Si logramos salir de la cárcel, será un triunfo de ustedes y de nuestro pueblo, tenemos que hacer que el gobierno federal y estatal reconozcan los derechos de nuestros pueblos, que hoy los ampara no solamente nuestra Carta Magna que es la Constitución, sino también la Ley 701 y el Convenio 169 de la OIT.

Por esta razón, les pido con todo respeto que nos sigan apoyando y que hablen con la FECSUM, a ver si quieren apoyarnos en esta lucha.

Esperando contar con su apoyo decidido,les manifiesto mi respeto y agradecimiento.

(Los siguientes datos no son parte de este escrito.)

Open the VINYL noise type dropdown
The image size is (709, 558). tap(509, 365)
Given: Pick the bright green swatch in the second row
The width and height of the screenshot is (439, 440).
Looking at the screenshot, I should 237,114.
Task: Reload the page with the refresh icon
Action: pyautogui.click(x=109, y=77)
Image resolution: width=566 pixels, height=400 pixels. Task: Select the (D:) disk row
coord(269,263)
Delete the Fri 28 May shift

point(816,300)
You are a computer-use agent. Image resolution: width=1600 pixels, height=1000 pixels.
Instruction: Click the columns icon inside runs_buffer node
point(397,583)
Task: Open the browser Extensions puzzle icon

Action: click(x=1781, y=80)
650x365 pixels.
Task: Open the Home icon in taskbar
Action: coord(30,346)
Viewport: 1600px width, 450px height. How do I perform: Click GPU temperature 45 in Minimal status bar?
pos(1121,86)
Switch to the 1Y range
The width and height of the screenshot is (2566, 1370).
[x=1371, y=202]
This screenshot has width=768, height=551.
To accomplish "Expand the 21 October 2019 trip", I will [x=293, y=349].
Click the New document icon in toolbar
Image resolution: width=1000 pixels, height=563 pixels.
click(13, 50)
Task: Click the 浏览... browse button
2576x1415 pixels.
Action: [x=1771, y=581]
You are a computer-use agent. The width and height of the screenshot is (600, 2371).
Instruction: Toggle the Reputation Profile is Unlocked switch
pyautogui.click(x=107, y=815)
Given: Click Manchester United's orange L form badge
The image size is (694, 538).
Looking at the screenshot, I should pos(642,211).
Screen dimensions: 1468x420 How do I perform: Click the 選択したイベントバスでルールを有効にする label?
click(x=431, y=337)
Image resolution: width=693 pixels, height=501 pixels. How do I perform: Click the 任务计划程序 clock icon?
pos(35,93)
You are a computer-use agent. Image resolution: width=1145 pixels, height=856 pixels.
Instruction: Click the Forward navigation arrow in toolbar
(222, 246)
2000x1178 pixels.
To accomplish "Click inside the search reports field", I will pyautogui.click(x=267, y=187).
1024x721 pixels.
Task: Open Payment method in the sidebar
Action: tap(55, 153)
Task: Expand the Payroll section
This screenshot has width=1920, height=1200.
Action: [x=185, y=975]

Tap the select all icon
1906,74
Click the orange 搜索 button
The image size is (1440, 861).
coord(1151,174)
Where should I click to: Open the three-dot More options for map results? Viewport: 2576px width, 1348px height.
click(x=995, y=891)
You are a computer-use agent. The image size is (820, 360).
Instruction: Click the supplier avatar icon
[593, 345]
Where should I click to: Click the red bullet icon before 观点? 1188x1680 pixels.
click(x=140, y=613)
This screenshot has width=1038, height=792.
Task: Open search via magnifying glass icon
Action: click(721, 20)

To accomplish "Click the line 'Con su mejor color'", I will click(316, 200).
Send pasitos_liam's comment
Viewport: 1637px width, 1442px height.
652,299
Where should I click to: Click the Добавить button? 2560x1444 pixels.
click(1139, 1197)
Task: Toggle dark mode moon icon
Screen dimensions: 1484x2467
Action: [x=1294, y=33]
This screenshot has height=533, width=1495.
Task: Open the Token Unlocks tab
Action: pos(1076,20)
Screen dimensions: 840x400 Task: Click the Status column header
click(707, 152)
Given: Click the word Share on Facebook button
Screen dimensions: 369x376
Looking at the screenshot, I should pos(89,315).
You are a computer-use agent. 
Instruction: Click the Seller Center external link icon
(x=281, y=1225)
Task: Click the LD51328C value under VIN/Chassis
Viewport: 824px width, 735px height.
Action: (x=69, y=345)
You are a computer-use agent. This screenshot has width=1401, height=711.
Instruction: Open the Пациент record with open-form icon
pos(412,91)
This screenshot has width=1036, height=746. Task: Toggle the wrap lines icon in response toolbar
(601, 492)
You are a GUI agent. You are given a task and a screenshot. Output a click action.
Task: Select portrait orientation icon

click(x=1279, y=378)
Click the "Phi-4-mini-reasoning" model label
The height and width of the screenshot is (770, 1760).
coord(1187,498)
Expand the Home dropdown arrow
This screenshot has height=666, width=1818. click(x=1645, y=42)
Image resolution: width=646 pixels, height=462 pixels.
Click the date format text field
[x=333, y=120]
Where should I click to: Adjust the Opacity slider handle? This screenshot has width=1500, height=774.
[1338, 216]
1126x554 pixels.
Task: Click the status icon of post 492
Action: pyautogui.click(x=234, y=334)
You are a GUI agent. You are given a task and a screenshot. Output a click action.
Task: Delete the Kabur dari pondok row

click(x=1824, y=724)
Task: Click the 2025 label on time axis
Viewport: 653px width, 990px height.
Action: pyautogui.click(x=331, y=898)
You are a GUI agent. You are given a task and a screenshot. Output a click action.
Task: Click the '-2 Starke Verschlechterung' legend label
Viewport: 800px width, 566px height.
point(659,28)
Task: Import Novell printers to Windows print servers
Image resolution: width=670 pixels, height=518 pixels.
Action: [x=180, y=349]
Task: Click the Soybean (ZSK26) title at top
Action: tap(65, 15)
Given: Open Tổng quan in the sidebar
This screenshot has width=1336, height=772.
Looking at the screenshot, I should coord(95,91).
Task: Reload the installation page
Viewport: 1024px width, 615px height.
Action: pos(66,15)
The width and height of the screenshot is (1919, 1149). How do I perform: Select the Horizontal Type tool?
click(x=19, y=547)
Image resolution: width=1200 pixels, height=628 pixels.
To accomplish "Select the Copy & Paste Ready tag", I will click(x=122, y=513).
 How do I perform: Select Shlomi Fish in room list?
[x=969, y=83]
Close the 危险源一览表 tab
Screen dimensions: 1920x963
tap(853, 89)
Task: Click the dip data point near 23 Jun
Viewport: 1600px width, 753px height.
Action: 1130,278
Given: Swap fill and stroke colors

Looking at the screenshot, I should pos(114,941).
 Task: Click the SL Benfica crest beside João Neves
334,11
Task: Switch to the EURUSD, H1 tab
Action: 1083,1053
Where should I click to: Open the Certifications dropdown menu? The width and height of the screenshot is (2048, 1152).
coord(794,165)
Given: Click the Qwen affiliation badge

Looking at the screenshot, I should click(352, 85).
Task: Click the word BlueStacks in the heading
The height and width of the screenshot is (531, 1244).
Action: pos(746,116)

Si quieren enviarme una carta dénsela a mi familia para que me la envíe.

Por lo pronto sería todo, no me despido de ustedes porque estoy con ustedes. Está encarcelado mi cuerpo, pero mi pensamiento y mi corazón está aquí con ustedes, en esta lucha.

¡Vamos adelante! El respeto a nuestros derechos ¡será justicia!

Su tío Gonzalo Molina González”

La carta muestra la rúbrica del promotor de la CRAC y está fechada el 13 de febrero de 2014.

Los normalistas de Ayotzinapa recibieron la carta este viernes 28 de marzo por la mañana, de manos de la esposa de Gonzalo Molina.

Sin formación académica y de orígenes humildes, Molina González pasó de pepenador a promotor de la Policía Comunitaria y expandió el movimiento de la CRAC en poblados como Acatempa, Tecolcintla, El Durazno, El Troncón, Zacatzonapan y en el barrio de El Fortín, este último asentamiento en la zona urbana del municipio de Tixtla.

El miércoles 6 de noviembre, la Policía Ministerial lo detuvo en un operativo, cuando él regresaba del basurero, bajo los cargos de terrorismo, lesiones y privación ilegal de la libertad. Posteriormente se le sumarían los delitos de delincuencia organizada y tráfico de armas.